TIDAL Statistics 101

The purpose of TIDAL is to make longitudinal data analysis accessible to people without a background in statistics, but we include here a brief description of the statistics used for those interested.

Longitudinal data

Longitudinal data refers to information collected from the same people, over time. In contrast to cross-sectional data, longitudinal data also allows researchers to analyse trends over time.

For example, consider a study such as the Millennium Cohort Study investigating how depression symptoms change during childhood and adolescence:

Researchers recruit a sample of children and have their parents report on their child’s depression symptoms. Over the next 10 years, researchers measure the children’s depression symptoms four more times. This leads to 5 measurements of depression symptoms for each child in the study.

They want to know how the rate of depression changes as children grow older. This longitudinal data can tell us that young children have low levels of depression symptoms, but as they enter adolescence these rates of depression increase. Using this data, the researchers could also study if boys and girls differ in this increase in depression - perhaps girls have a more extreme increase in depression than boys do.

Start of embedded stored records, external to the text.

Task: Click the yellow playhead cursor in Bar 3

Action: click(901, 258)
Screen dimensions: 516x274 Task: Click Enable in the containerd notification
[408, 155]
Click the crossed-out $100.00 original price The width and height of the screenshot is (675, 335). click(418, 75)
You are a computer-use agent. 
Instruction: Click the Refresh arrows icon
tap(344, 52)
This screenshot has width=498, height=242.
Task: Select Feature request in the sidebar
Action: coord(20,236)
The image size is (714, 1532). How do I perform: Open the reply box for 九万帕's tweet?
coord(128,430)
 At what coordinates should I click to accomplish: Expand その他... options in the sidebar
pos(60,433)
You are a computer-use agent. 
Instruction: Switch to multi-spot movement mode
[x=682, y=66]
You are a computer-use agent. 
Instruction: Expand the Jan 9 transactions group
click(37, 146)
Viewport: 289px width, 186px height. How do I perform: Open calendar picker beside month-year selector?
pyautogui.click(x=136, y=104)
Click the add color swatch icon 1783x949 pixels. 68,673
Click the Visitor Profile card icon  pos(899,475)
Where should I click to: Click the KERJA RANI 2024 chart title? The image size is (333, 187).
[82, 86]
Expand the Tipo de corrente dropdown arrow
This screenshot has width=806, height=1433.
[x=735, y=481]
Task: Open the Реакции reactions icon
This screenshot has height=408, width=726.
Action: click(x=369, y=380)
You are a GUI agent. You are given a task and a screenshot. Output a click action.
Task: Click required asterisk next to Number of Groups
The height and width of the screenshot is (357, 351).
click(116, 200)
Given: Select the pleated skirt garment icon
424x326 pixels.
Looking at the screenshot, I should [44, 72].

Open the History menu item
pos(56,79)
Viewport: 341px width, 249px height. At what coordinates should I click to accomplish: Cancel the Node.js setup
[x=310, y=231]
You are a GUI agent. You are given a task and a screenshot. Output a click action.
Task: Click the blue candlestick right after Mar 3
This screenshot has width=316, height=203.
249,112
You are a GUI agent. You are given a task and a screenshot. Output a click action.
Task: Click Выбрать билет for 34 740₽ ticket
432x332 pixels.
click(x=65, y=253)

Analysing Longitudinal Data with Mixed Effects Models

TIDAL uses mixed effects modelling to analyse longitudinal data. These models are also sometimes known as multilevel models or mixed models.

Mixed effects models are useful in analysing longitudinal measures, as taking repeated measurements from the same individuals means that our data points are not independent. This means that statistical tests such as t-tests, ANOVA and linear regressions cannot typically be used.

In a longitudinal study, each person has multiple measurements taken. Each of these individual measurements, or data points, can be thought of as belonging to a particular person. This is known as nesting or grouping - the person who the data came from is our grouping factor.

In mixed effects models, we estimate both fixed effects and random effects. Fixed effects are similar to the results of a standard linear regression - they are the effect of our predictive or explanatory variable on our outcome variable. In contrast, random effects allow us to control for the grouping factors that make our data points violate independence. The estimates from random effects capture the differences in our outcome due to the differences between levels of our grouping variable (in this case, people).